> _Given task_:
Rewrite the part of the records that opens with the line containing "Task: Click the Hung Luu username" and closes with the line containing "The height and", changing "username" to "profile name" and keeping everything else the same.

> _Supplied data_:
------------------------------------------------

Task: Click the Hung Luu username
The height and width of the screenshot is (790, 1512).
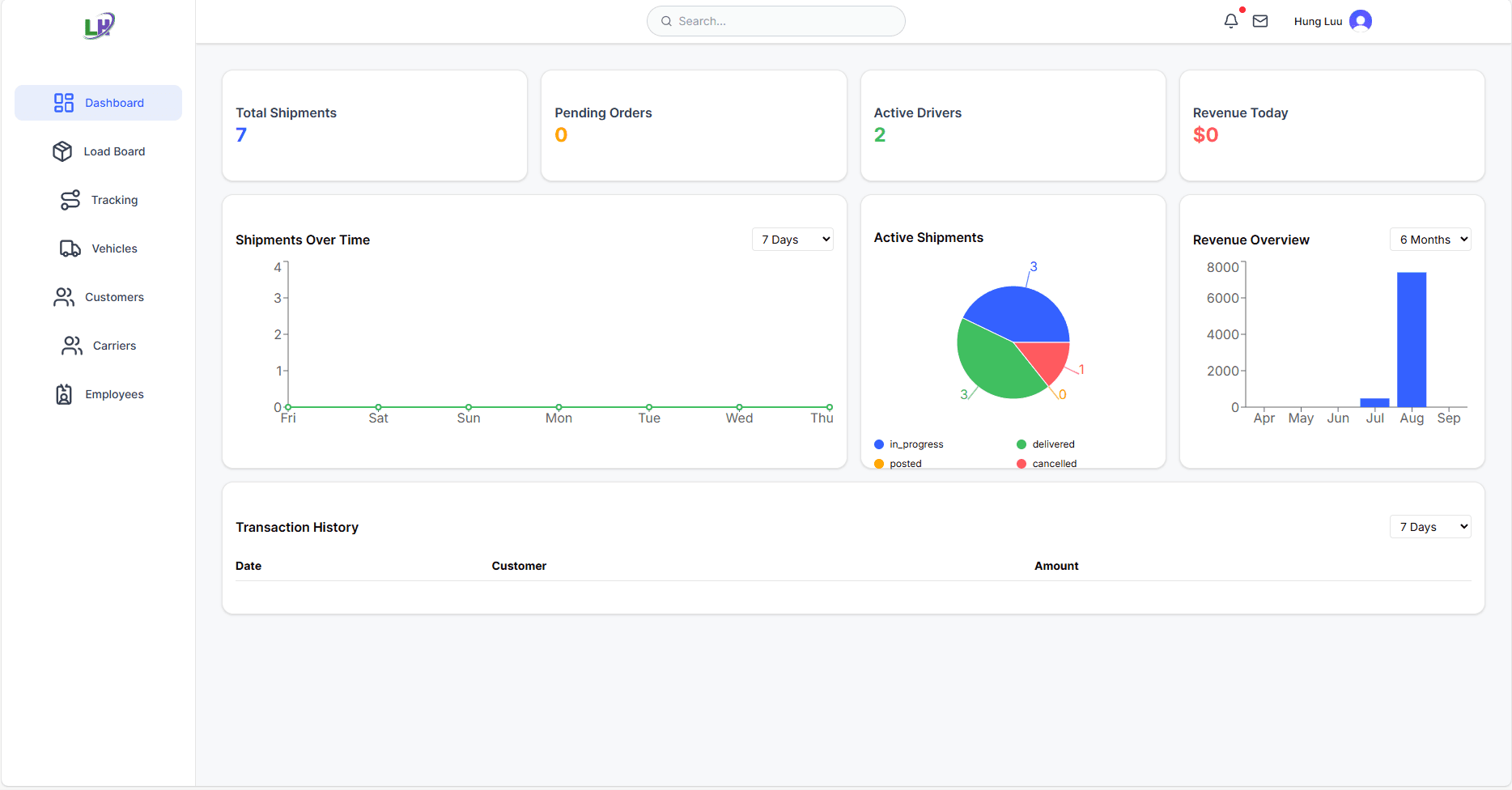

------------------------------------------------

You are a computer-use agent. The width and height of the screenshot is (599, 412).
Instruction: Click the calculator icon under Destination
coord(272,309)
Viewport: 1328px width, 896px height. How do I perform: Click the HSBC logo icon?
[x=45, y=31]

------------------------------------------------

> _Task result_:
Task: Click the Hung Luu profile name
The height and width of the screenshot is (790, 1512).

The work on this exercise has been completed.